I headed to the Shangri-La’s Al-Husn (which means ‘the castle’) hotel in Muscat straight from a tour of a very different castle — the 17th Century fort at Nizwa, deep in Oman’s dustbowl interior. Although we made the four-hour journey to the coast by air-conditioned 4×4, by the time I stumbled into the hotel’s serene, high-ceilinged lobby I looked, and felt, far too much like Lawrence of Arabia after a hard few weeks of desert warfare.
To the hotel staff’s credit, they showed no sign of noticing my dishevelled state, or the trail of red desert sand I couldn’t help shedding on the polished floors. Instead they welcomed us with a much-needed apple fizz (my travel companion, and cross-desert navigator, D, was in a similar state) and led us to our room with minimal fuss.
A room at Al Husn
All 180 rooms at Al Husn have views of either the pool or the sea, and we had a perfect little balcony overlooking the former. The hotel’s design offers a playful but tasteful nod to traditional Omani architecture, with crenellated roofs and domed ceilings, and ornate hanging lanterns. Our vast marble bathroom — stocked with an impressive range of L’Occitane products — was shielded from the rest of the suite by beautiful wooden lattice work.
Al Husn is one of three hotels forming the Shangri-La’s Barr al Jissah resort, tucked a few miles down the coast from central Muscat — Oman’s laid back capital, and one of the few places in the Gulf that still feels authentically Arab. There’s also a business hotel, Al Bandar, and Al Waha hotel — the ‘family friendly’ hotel that has drastically reduced the number of kids around to dive-bomb the infinity pool at Al Husn. Al Husn is the resort’s most luxurious offering, and after our desert adventures I was more than ready to be spoiled.
The infinity pool at Al Husn
I am not usually a big fan of resorts — but for the first time I almost felt I had to force myself out to explore the city. Barr al Jissah occupies a beautiful stretch of beach, where the bare golden hills plunge almost directly into the sea. I lounged for an afternoon on the beach, occasionally dipping into the sea to float lazily among the tropical fish, and discovered the unfailingly friendly but unobtrusive staff not only deliver ice cold water and juice in little individual cool boxes, but also bring round sharp fruit sorbets to cool down sun-scorched sunbathers. It’s these little touches that make all the difference.

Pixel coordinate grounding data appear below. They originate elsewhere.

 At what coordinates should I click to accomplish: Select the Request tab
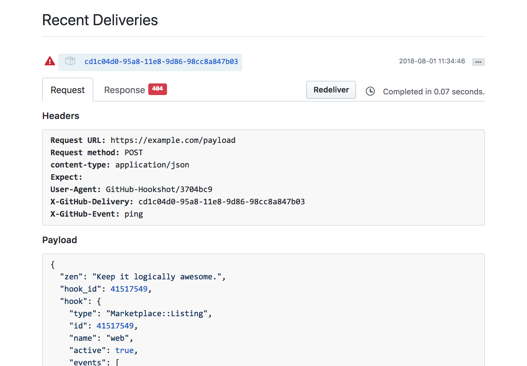67,90
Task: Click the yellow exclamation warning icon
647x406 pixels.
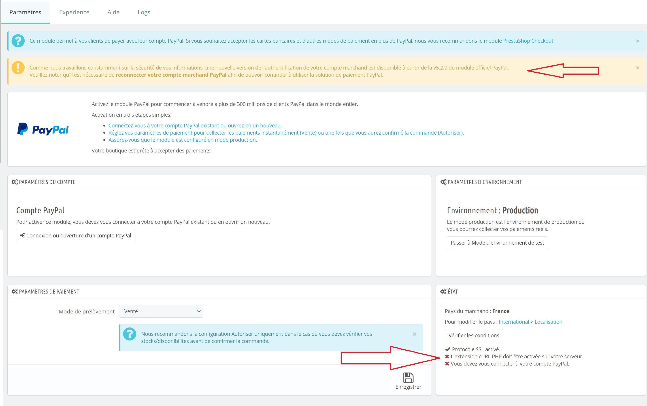Action: (18, 68)
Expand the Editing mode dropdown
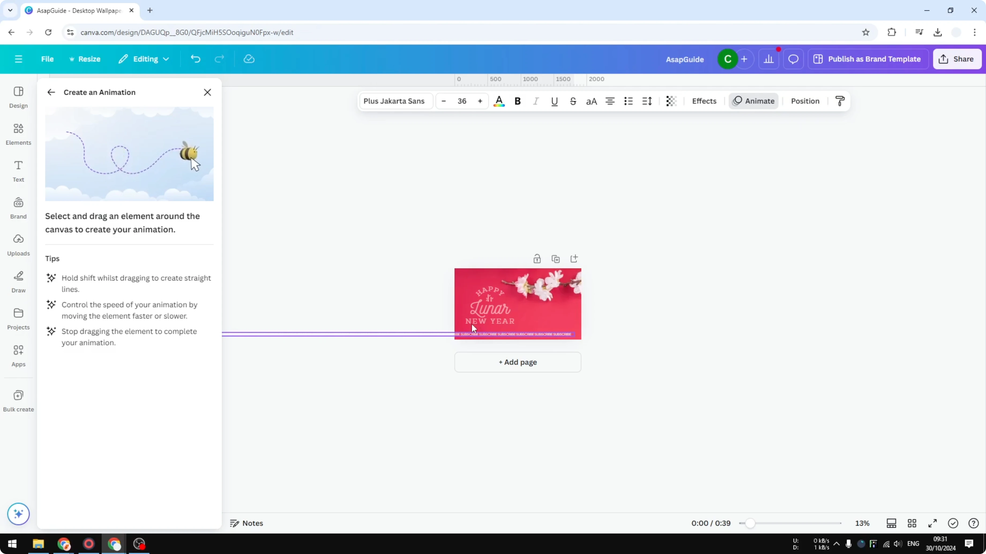 tap(144, 59)
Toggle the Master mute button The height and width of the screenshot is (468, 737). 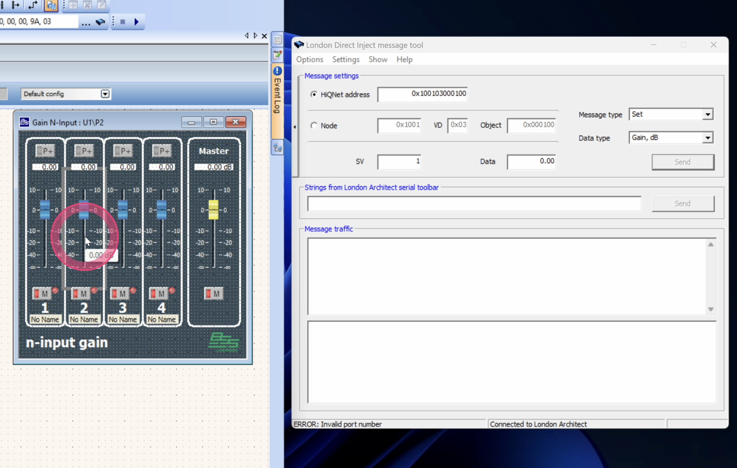[213, 294]
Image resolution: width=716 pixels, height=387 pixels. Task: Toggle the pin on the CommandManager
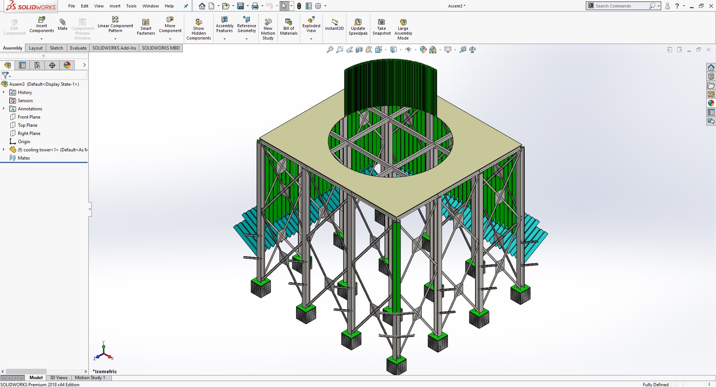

Nothing can spoil a sunny holiday mood than realising that whenever you want a glass of water you are presented with a receipt to sign — so it’s nice that each room has a complimentary minibar stocked with soft drinks, beer and snacks, and each evening you can enjoy complimentary sundowners in the courtyard. When we ventured down for a glass of prosecco as the sun dipped into the Gulf, a couple of ‘oud players were playing traditional North African songs and gallantly ignoring the guests posing next to them for cheesy holiday snaps.
The resort at Barr Al Jissah
We reluctantly left the hotel on our second day to explore Muscat — we spent a few hours searching for the perfect khanjar (traditional Omani sword) in the picturesque Muttrah souq, and left with an antique coffee pot instead, and braved the heat to trace the old city walls that now enclose sparkling white government buildings.
An unfortunate incident — our car was blocked in its parking space by an inconsiderate driver — illustrated that traditional Omani hospitality hasn’t disappeared with modernisation. A handful of men who noticed our predicament stayed with us for two hours, regularly calling up the police to help identify the driver.
As a proud(ish) resident of a corner of Camden where the sound of sirens is the closest we get to birdsong, I found it quite incredible to be in a place so very safe that not only is it reasonable to call the police over a car-parking infringement, but the handful of Omanis had to spend several minutes conferring on what the emergency police number is. When a woman in an abaya sheepishly shuffled out of a wedding party to move her car, our companions were still there to wave us off.
The Shangri-La’s beautifully landscaped resort contains plenty to keep you entertained — 21 restaurants, a souq and Omani heritage village, a spa, a dive centre, turtle viewing and a 500m lazy river that’s definitely the best way to travel from one end of the resort to the other. But force yourself out at least once to explore what is undoubtedly the most charming town in the Gulf.